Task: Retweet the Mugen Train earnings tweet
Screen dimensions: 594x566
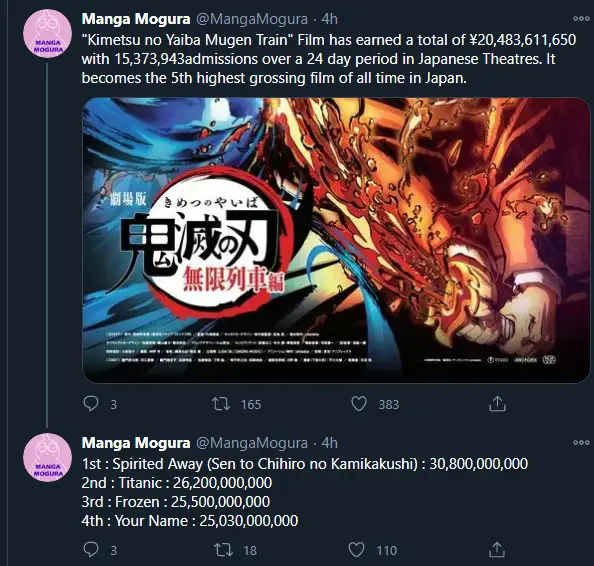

▬▬▬

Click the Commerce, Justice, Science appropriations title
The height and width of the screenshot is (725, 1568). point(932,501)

▬▬▬

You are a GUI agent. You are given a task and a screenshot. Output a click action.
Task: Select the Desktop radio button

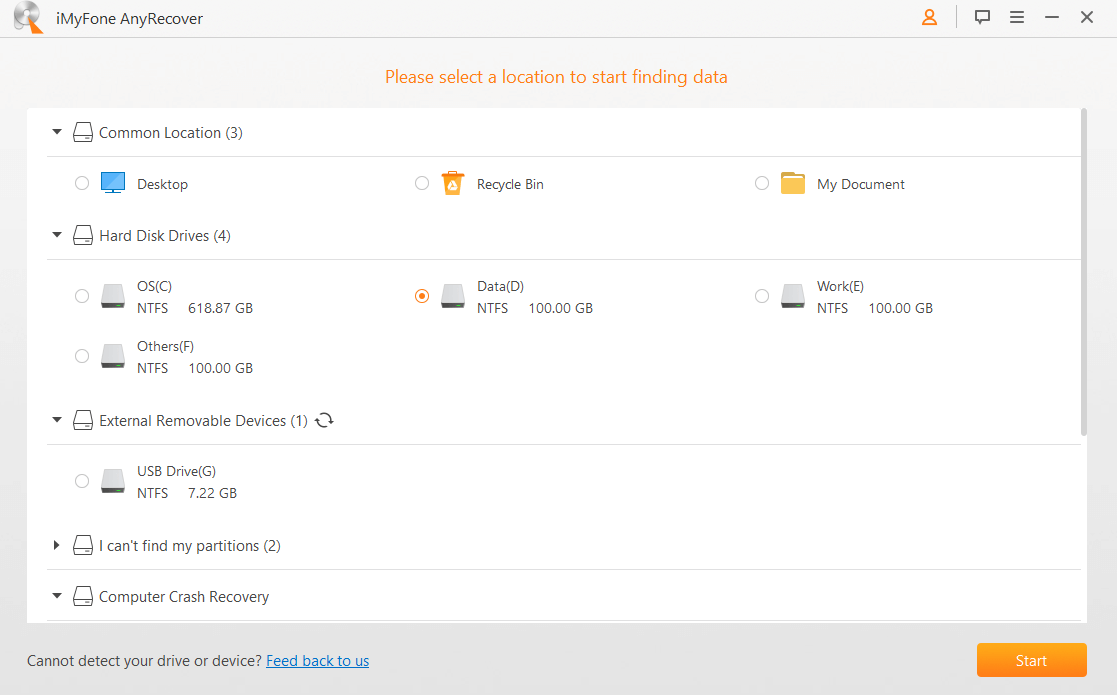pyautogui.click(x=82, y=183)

▬▬▬

> _Work instruction_: Of the entries listed above, reproduce only the lines starting at the line containing "Task: Retweet the Mugen Train earnings tweet" and ending at the line containing "Screen dimensions: 594x566". Include both, exactly as they stand.

> _Task output_:
Task: Retweet the Mugen Train earnings tweet
Screen dimensions: 594x566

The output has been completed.